Perhaps the most unusual event in Mobile’s calendar of Mardi Gras activities is the “Joe Cain Procession,” which traditionally takes place on the Sunday before Mardi Gras Tuesday. The parade is named after the Confederate veteran and town clerk who is credited with reviving Mardi Gras here after the celebration died out during the Civil War.

On Mardi Gras Tuesday of 1866, Cain dressed up as the Chickasaw Indian Chief Slacabamorinico and drove through the Union-occupied streets of Mobile in a fancily decorated charcoal wagon, accompanied by half a dozen fellow Confederate veterans.

Cain’s choice of Slacabamorinico (pronounced SLACK-uh-BAM-uh-REHN-ick-KOH) was a subtle gesture of defiance toward Mobile’s Yankee conquerors. “The Chickasaws had never surrendered nor had they ever been defeated,” notes Edward Ladd, president of the Mobile Carnival Assn., which coordinates the town’s Mardi Gras festivities.

Cain died in 1904 in the nearby town of Bayou La Batre. But in the mid-1960s, his remains were moved to Mobile and an annual parade in his honor was begun.
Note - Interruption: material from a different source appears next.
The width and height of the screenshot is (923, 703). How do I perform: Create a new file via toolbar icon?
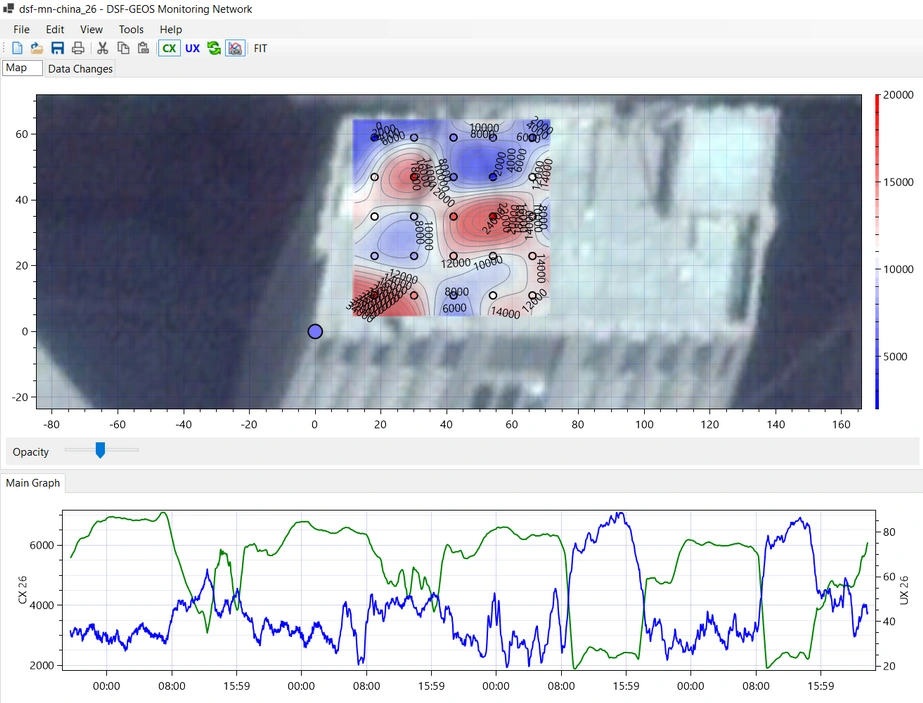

Traditionally led by the 106-year-old Excelsior Band and “Old Slac” himself in turkey-feather headdress and bear-fur skirt, the procession is a “people’s parade” that allows ordinary citizens to don masks, build homemade floats and parade through the streets.

The procession also ends up with a wide-open party that is a refreshing departure from the white-tie-and-tails, by-invitation-only balls put on by the more exclusive Mardi Gras societies.